Right to Redress
We’re now facing U.S. states with state constitutional amendments to guard access to abortion, petition drives to do so in more states, and states where pro-abortion sentiment is strong. One approach to legislation or referendums, originating from pro-life feminism, is to take a “right to redress” approach – legal recourse for women subjected to coerced, pressured, or unsafe abortions. David Reardon of the Elliott Institute has some preliminary survey data suggesting this garners a lot of support – especially among women who’ve had abortions.
More details were just put up on the Future Referendum Ideas page of our Peace and Life Referendums website.
Other ideas include a Positive Protection approach and State Tax Conscientious Objection.
What the Parents Suffered
This point is left out of much of the media discussion: the case in which the Alabama Supreme Court ruled that human embryos are human beings to be protected was brought by parents of embryos that had been accidentally but negligently destroyed. They didn’t lose mere property; they were suing for wrongful death.
Wrongful death of their children is what they suffered. The media keeps treating this as an attack on In Vitro Fertilization (IVF) without taking into account the rights of the parents who sued.
Alabama Decision
We quote from the decision (published by The New York Times):
All parties to these cases . . . agree that an unborn child is a genetically unique human being whose life begins at fertilization . . .

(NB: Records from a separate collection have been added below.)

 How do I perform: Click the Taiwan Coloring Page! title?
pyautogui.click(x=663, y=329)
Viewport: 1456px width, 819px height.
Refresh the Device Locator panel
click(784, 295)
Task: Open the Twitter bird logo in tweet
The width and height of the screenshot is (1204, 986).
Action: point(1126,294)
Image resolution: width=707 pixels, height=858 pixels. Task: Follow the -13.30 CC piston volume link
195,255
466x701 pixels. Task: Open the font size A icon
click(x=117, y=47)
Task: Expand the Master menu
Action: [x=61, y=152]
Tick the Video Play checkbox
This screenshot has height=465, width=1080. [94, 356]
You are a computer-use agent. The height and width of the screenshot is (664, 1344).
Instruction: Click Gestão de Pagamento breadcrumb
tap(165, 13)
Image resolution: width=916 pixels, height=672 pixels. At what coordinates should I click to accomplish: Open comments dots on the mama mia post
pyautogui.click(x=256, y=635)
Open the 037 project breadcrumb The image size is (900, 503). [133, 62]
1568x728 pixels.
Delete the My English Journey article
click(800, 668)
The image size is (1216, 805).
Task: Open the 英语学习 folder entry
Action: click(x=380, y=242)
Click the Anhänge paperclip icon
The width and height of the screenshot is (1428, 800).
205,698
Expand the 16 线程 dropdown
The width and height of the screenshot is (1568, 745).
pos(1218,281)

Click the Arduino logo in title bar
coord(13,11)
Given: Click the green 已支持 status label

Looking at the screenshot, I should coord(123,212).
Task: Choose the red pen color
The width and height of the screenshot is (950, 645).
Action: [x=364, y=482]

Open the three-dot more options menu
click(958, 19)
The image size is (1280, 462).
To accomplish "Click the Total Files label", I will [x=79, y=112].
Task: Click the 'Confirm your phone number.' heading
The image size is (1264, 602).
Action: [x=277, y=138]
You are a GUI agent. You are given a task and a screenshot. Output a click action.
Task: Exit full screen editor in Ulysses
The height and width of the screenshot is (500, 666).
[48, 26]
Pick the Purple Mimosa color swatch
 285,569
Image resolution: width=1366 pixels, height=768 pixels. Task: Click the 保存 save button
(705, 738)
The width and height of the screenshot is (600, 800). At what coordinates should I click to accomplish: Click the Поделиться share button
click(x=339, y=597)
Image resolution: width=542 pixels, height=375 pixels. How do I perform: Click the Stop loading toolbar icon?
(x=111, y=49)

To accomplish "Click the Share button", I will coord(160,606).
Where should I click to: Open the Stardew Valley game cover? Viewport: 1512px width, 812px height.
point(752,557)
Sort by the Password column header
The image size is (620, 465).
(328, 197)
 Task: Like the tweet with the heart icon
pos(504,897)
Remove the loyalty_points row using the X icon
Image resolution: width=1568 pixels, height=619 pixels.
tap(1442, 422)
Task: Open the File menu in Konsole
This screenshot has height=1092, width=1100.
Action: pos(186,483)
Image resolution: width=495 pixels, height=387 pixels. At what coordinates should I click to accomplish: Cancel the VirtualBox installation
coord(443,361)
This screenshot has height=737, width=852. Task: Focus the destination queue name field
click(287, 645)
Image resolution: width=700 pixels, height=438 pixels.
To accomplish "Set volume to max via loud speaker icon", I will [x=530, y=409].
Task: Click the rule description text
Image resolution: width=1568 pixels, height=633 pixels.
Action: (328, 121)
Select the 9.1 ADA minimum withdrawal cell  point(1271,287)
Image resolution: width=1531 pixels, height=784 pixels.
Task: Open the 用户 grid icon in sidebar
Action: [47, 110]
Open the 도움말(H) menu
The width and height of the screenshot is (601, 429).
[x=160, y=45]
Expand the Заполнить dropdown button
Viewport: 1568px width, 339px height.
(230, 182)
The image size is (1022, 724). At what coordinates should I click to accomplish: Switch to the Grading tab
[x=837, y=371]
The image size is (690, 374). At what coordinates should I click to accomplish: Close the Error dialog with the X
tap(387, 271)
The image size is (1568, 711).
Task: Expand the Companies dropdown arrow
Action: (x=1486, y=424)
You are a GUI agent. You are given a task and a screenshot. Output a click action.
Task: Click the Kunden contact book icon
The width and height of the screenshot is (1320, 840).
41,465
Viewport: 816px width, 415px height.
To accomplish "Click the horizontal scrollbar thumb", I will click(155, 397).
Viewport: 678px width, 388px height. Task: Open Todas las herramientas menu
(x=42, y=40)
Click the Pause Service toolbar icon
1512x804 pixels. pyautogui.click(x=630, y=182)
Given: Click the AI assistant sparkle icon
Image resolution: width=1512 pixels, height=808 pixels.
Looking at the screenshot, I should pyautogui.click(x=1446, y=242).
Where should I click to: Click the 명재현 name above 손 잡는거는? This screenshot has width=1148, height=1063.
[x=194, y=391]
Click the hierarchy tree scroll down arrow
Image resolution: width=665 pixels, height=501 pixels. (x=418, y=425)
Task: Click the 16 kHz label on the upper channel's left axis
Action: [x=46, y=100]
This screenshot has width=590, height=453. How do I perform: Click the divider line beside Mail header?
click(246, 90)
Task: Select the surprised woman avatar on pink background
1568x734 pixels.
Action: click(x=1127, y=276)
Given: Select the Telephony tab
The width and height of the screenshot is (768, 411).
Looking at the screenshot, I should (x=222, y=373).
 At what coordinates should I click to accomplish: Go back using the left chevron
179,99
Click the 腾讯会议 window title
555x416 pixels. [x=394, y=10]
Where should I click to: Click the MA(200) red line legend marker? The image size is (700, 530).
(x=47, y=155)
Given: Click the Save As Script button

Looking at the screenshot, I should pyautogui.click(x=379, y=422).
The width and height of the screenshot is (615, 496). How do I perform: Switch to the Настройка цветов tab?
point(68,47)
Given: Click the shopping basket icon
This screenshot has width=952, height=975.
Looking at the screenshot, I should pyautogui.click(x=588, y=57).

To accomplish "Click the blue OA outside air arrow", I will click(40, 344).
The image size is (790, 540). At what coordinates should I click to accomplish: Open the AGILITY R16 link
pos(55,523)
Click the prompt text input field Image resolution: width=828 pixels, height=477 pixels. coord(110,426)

The question on which the parties disagree is whether there exists an unwritten exception to that rule for unborn children who are not physically located "in utero" . . .
One latent implication . . . is that, under the defendants' test, even a full-term infant or toddler conceived through IVF and gestated to term in an in vitro environment would not qualify as a "child" or "person," because such a child would both be (1) "unborn" (having never been delivered from a biological womb) and (2) not "in utero." And if such children were not legal "children" or "persons," then their lives would be unprotected by Alabama law.
Our Latest Blog Post
Because this newsletter is now biweekly, we announce two blog posts, which are still published roughly weekly:
Testimony Opposing the End-of-Life Options Act was presented to the Maryland legislature by Tom Taylor to oppose a bill providing for euthanasia in that U.S. state. This bill has been failing in the legislature many years now, but has come close, so there’s still a danger of it passing.
AND
Kate Cox and Stories of Trisomy 18. At the State of the Union speech by President Biden on March 7, Kate Cox will be an honored guest. We can therefore anticipate positive remarks about her abortion of a daughter with Trisomy 18. For the occasion, Sarah Terzo has written two posts challenging such remarks. This week’s is about the actual fate of children with Trisomy 18. Next week’s will cover the reality of what a D & E abortion does.
Quotation of the Week
Colman McCarthy
The Washington Post, April 11, 1992
The kinship between militarism and abortion is strongest in the common seductiveness of the rationalizations that both depend on. Gen. Schwarzkopf does not say he is pro-war. He is for peace through strength. Field-commander [NOW President Patricia] Ireland is not pro-abortion. She is for choice. Left out of the discussion is the calculated taking of life, as if those who advocate a right to an abortion or a right to wage war are exempt from an accountability of violence.